Enterprise architect == so good at job that no longer do development. Surgeons design systems not people who used to,

More organizations are looking at contributions to open source to prove can do development before start. No place to hide; mediocrity becomes visible. Open source is not a business plan, but can be a distribution model.

Agile

  • Minimal viable product – people don’t want to buy MVP. Why aim for it? [we don’t it is about doing that first so guaranteed to have a base]
  • Product owner – why can’t talk to real customer. Why need a proxy? Want direct feedback. Actually pairing with customer to see how use app brings up usabiity/process issues. Technology should be part of the business.
  • Poll: how many people doing agile release less than every 3 months? A few
  • Water-scrum-full – tiny waterful. Do scrum practices, but ignore retrospective and still waterfall. Should focus on learning, feedback cycles and outcomes
  • Projects often succeed because 1-2 people make it happen in spite of process. Find out by thinking “what would happen if you weren’t involved”

“Shared mutable state” should be scary. Should be for sysetms programming where domain is smaller and understand hardware. Otherwise, shouldn’t be taken for granted. Embrace append only, single writer and shared nothing designs.

Ambdal’s law says can only scale up to a certain # of CPUs before maxing out. Universal Scalability Law says it gests worse well before that. “Coherence penalty”

Simplicity is better

Text encoding (JSON, XML) doesn’t need to be human readable. It’s computers talking to each other

Have to deal with probems and lack of response for both synchronous and async communication

Errors need to be first class messages. Java Exceptions name imply they are unusual cases. Don’t know what to do with them anyway.

Abstractions shouldn’t mean generalization. hould be about creating a semantic level so can be more precise.

Issues: Superiority complex with different technologies/techniques and anyone who says otherwise is wrong. Religious wars. X is the solution to everything.

Functional programming is not the anwer to multi-core. The math (universal scalability law) still hits . [still helps up to a point though on the graph]

Think about transformation and flow of data; not code

Hardware

  • Mobile makes us think about hardware again – battery and bandwidth. Free lunch on throwning hardware at problem is over
  • Hardware has been designed to make bets on locality and predictable for access. Pre-fetching and the like make an order of magnitude difference.
  • Bandwidth is increasing. Latency is staying the same.

Diversity

  • Testosterone Driven Development
  • Increase in women went up with other STEM fields. Then in CS it started declining in 1980. This is when PCs were introduced at marketed to boys.
  • Can catch up in a year even if start coding in college.

▶ [Supplied data]
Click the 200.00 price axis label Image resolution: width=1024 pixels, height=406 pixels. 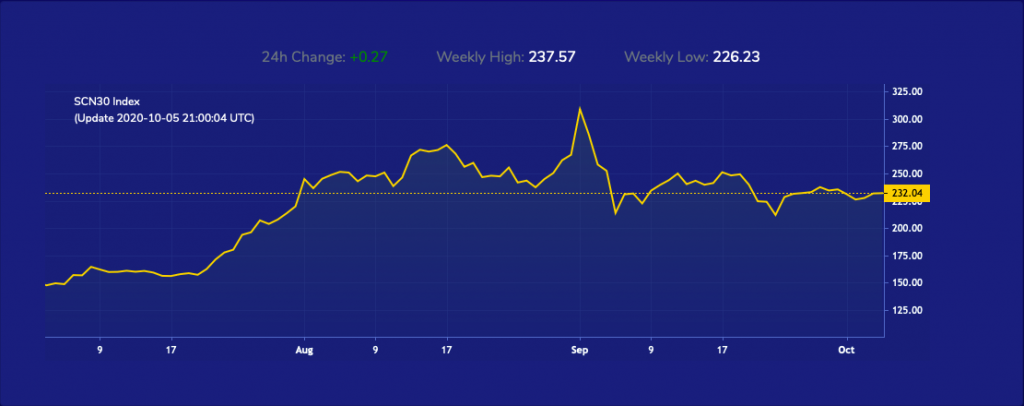pos(906,228)
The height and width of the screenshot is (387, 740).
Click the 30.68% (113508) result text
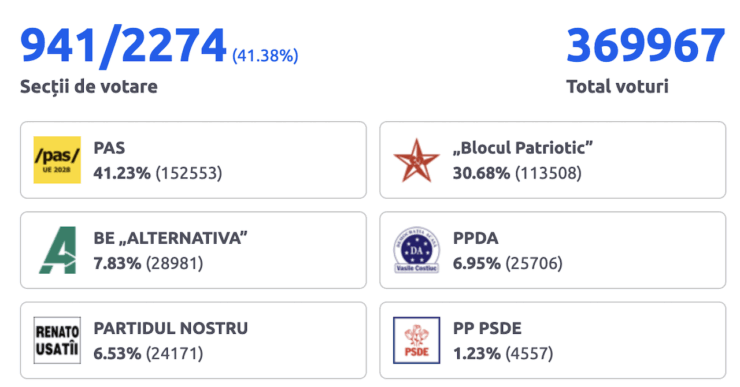[x=517, y=173]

▶ [Instructions]
1. According to the notes, which law says that scaling gets worse well before the maximum number of CPUs is reached?
2. The notes say the number of women in computer science began declining in 1980. In one to three sentences, explain the cause they give.
3. Update the notes, beginning at "Enterprise architect == so" and stopping after "a distribution model.", so that "companies" replaces "organizations".

▶ [Solutions to the exercise]
1. The Universal Scalability Law.

2. The notes say that 1980 was when PCs were introduced and marketed to boys. Before that, the increase in women in computer science had tracked the other STEM fields.

3.
Enterprise architect == so good at job that no longer do development. Surgeons design systems not people who used to,

More companies are looking at contributions to open source to prove can do development before start. No place to hide; mediocrity becomes visible. Open source is not a business plan, but can be a distribution model.